Well, ask yourself how many kinds of ocean fish can you name — salmon, haddock, lobster, shrimp, tuna, scallops, halibut, and perhaps a few others.

But the Atlantic, Gulf and Pacific coastal waters are teeming with larger numbers of little known but edible and nutritious fish. They just don’t have the brand name recogni­tion.

FOR STARTERS, you could be enjoying more pollock, pacific hake, herring, anchovy, croaker, red crab, squid and dogfish. The Department of Commerce estimates that 3.6 bil­lion pounds of Alaskan pollock could be harvested annually compared to the 14 million pounds caught in 1973.

In fact, the amount of Alaskan pol­lock that could be harvested is 1.3 billion pounds greater than the entire U. S. harvest of all species of edible fish in 1973.

However, the fishing industry’s harvesting, processing and market­ing structure is not geared to the introduction of so-called “underuti­lized” species in the marketplace.

To do so would require a sustained
ability to build up a market of con­sumers large enough to satisfy the fishermen, the dockside handlers and the rest of the commercial stages of the industry all the way to the ulti­mate consumer.

ALL THE LINKS in this chain have to be commercially rewarded. The different segments of the fishing industry, wracked by the competition from foreign fishing fleets and slowed by their aging equipment, not surprisingly choose to stay with the popular brand name fish. As a result, such species as lobsters are being overfished and the harvests are pre­dictably declining.

The global consequence of such fishing practices is that many people will starve to death even though a few miles off shore there are abun­dant fisheries.

Two years ago, the Food and Agri­culture Organization (FAO) of the United Nations noted that with every pound of trawled shrimp brought on deck, there are six to ten pounds of unwanted fish. These are promptly thrown overboard.

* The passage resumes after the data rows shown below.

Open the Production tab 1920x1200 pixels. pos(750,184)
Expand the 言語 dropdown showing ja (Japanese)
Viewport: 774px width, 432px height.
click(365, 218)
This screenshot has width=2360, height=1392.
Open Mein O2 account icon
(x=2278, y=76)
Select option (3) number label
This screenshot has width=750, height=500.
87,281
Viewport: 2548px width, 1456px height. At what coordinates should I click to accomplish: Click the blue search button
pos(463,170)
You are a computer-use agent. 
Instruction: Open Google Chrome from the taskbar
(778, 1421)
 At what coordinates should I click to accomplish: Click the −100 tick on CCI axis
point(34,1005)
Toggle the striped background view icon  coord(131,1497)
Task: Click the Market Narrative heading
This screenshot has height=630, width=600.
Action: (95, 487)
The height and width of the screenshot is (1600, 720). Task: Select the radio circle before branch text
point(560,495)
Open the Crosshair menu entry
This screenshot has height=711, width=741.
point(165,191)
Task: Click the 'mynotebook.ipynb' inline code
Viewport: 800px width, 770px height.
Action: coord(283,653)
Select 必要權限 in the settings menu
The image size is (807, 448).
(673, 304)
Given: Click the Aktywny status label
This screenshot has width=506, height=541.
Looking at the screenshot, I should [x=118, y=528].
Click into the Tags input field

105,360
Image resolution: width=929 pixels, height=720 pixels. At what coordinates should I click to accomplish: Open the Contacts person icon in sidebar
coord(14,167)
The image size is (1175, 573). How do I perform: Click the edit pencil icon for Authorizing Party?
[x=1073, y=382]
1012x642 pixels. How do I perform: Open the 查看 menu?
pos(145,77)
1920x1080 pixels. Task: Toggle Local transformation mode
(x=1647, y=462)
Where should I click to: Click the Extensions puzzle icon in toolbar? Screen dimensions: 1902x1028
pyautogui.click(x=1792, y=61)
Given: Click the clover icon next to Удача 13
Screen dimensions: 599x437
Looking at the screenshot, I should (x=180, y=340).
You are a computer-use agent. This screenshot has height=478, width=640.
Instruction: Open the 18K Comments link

The FAO’s conservative estimate is that 5 million tons of such fish are discarded each year from the shrimp boats.

EVERY DAY off our coast lines, fishermen are throwing overboard tons of edible fish simply because there is no existing market for them. Since consumer demand for fish con­tinues to grow, particularly as meat prices rise, the problem is how to market these fish products

Per capita consumption of fish in this country is still less than a fifth that of meat, which gives some indi­cation of the marketing potential.

For years, all kinds of ideas have been suggested. These include gov­ernment subsidies and loan guaran­tees for modern harvesting and processing equipment, the establish­ment of more producer cooperatives, and the pooling of advertising funds to “sell” little known fish species to consumers. Currently, U.S. fisher­men supply only one third of the ed­ible fish consumed by Americans; the rest comes from imports.

OVER THE YEARS government agencies, most recently the national Marine Fisheries Service of the De­partment of Commerce, have had minimal success in assisting the fishing industry to increase its har­vest from the seas of underfished species.

It is doubtful whether the service’s forthcoming national fisheries plan will provide an impetus to the gov­ernment’s efforts without a broader consumer recognition of what is at stake.

The GAO report summed it up well: “Developing the vast underuti­lized fish resources into commercial­ly viable fisheries would increase the supply of fish products available to the U.S. consumer, could help reduce the current large imbalance in our trade of fish and fish products . . . and could increase opportunities to export fish products attractive to foreign markets.”